[[ SUPPLIED ENTRIES, beginning ]]

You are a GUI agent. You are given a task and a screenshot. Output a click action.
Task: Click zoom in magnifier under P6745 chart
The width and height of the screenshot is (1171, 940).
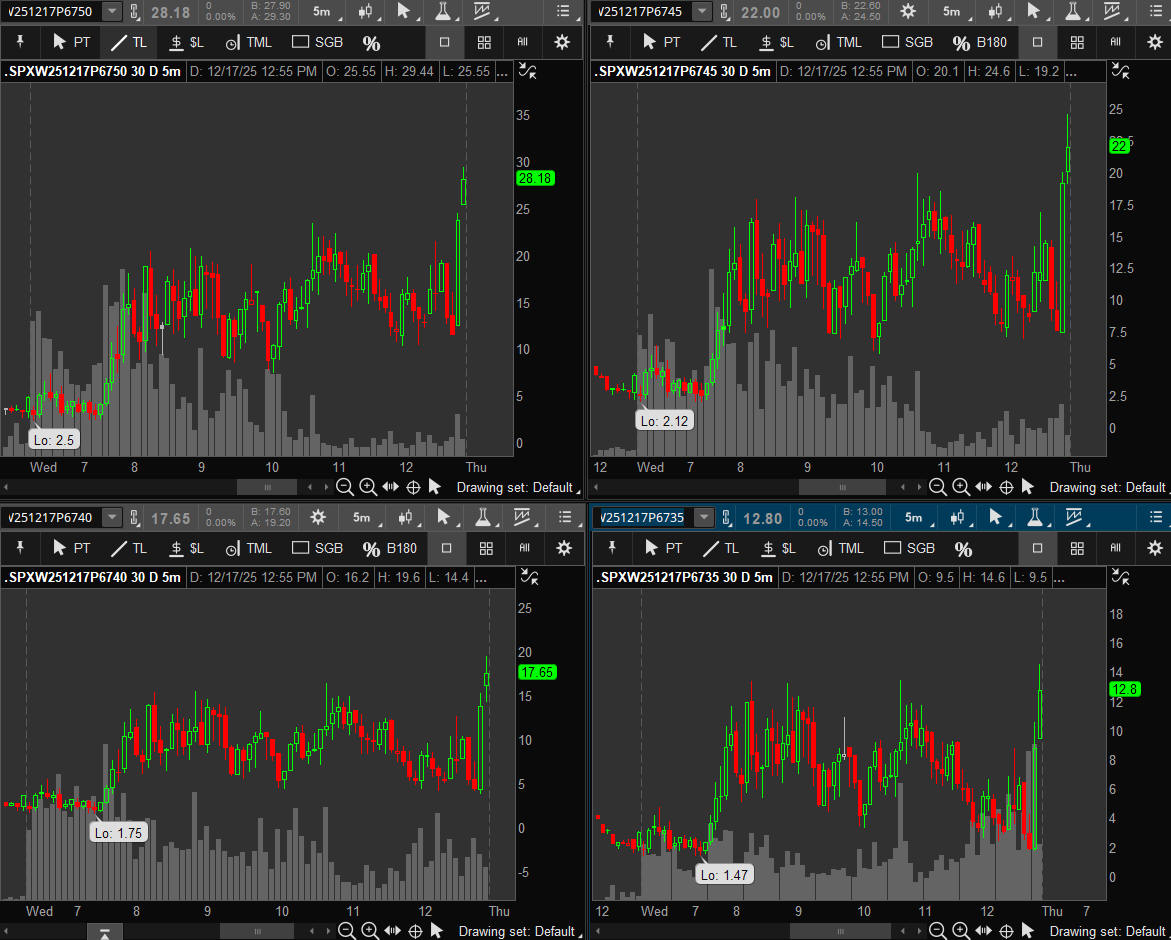coord(960,487)
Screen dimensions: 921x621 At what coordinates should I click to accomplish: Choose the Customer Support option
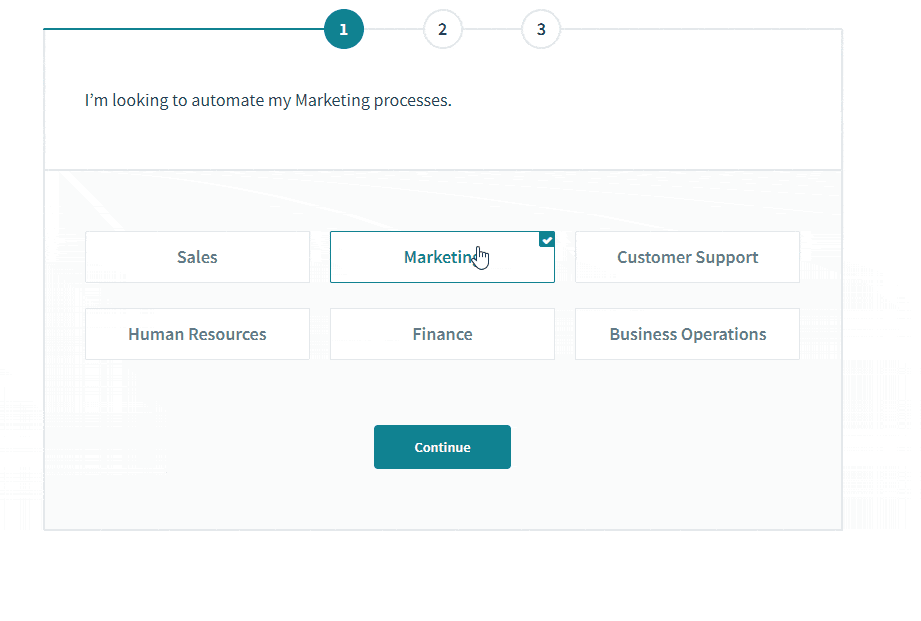coord(687,257)
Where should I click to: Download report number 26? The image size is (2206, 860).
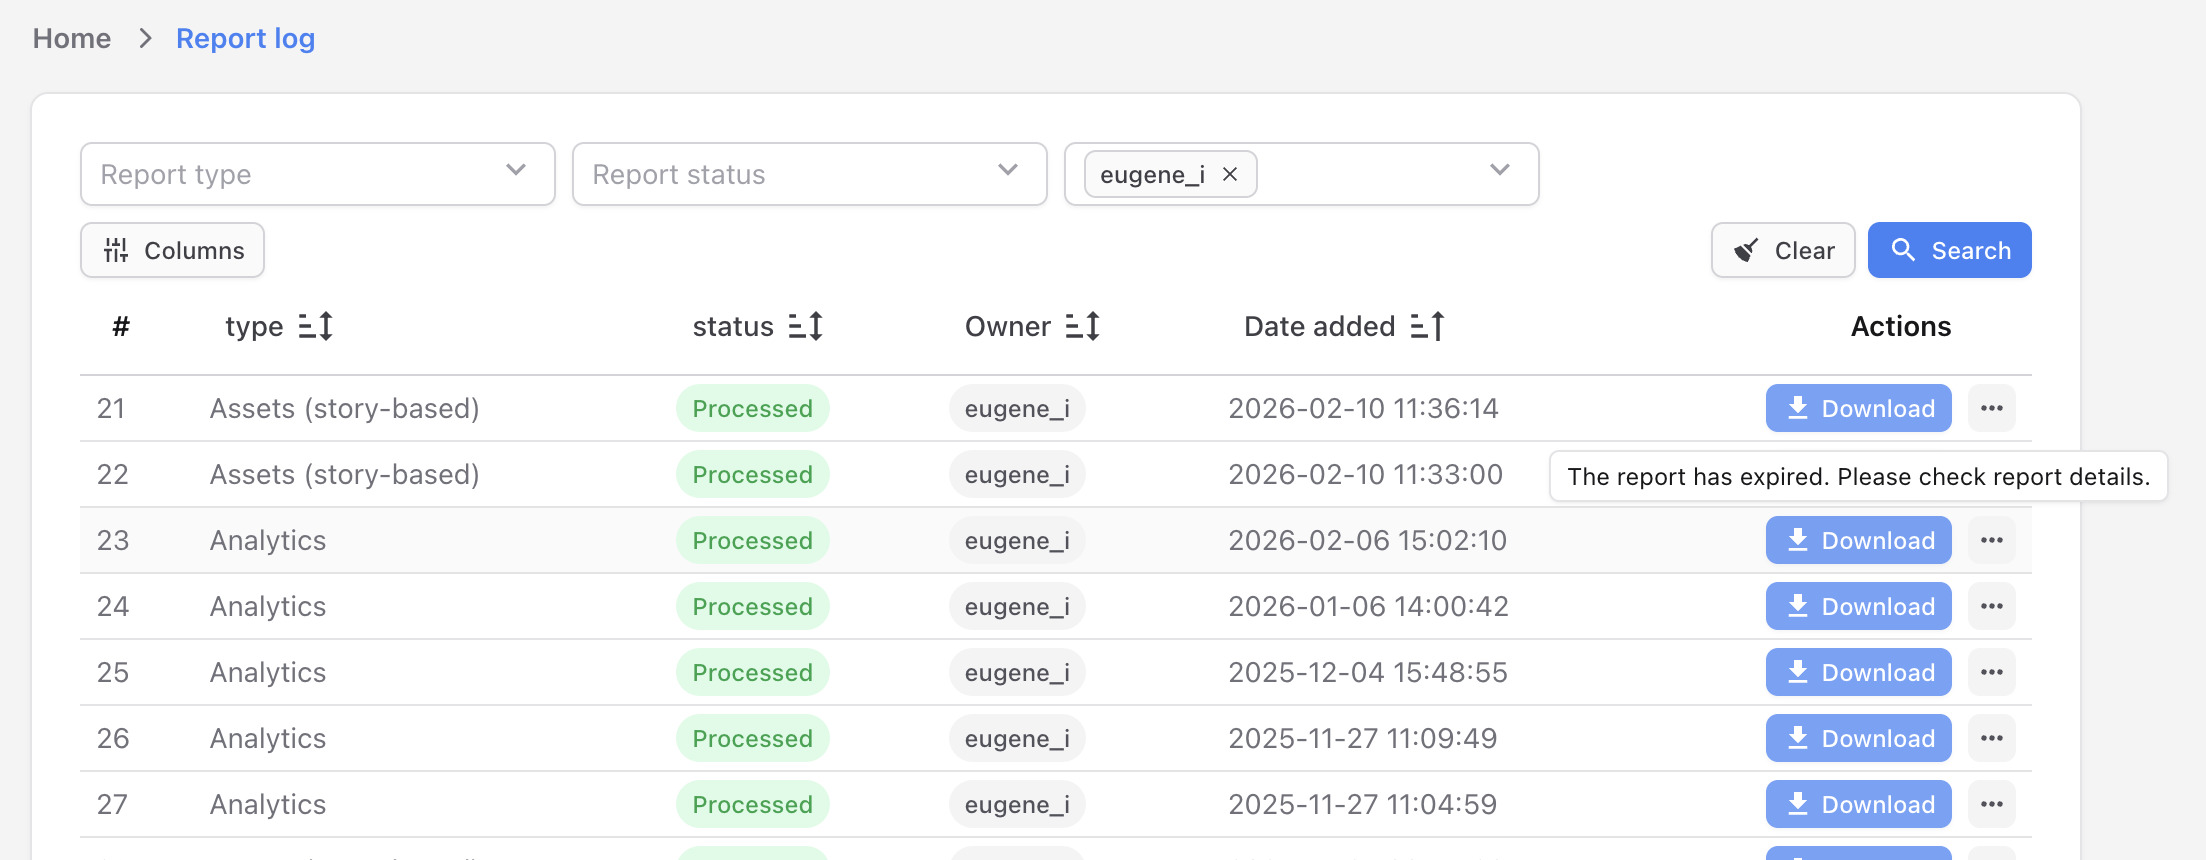tap(1858, 738)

[[ SUPPLIED ENTRIES, end ]]

> **TASK REQUIREMENTS**:
Output a verbatim copy of the lines from the line containing "Screen dimensions: 921x621" through the end of the data, both included, without any images.

> **SOLUTION TO THE EXERCISE**:
Screen dimensions: 921x621 At what coordinates should I click to accomplish: Choose the Customer Support option
coord(687,257)
Where should I click to: Download report number 26? The image size is (2206, 860).
tap(1858, 738)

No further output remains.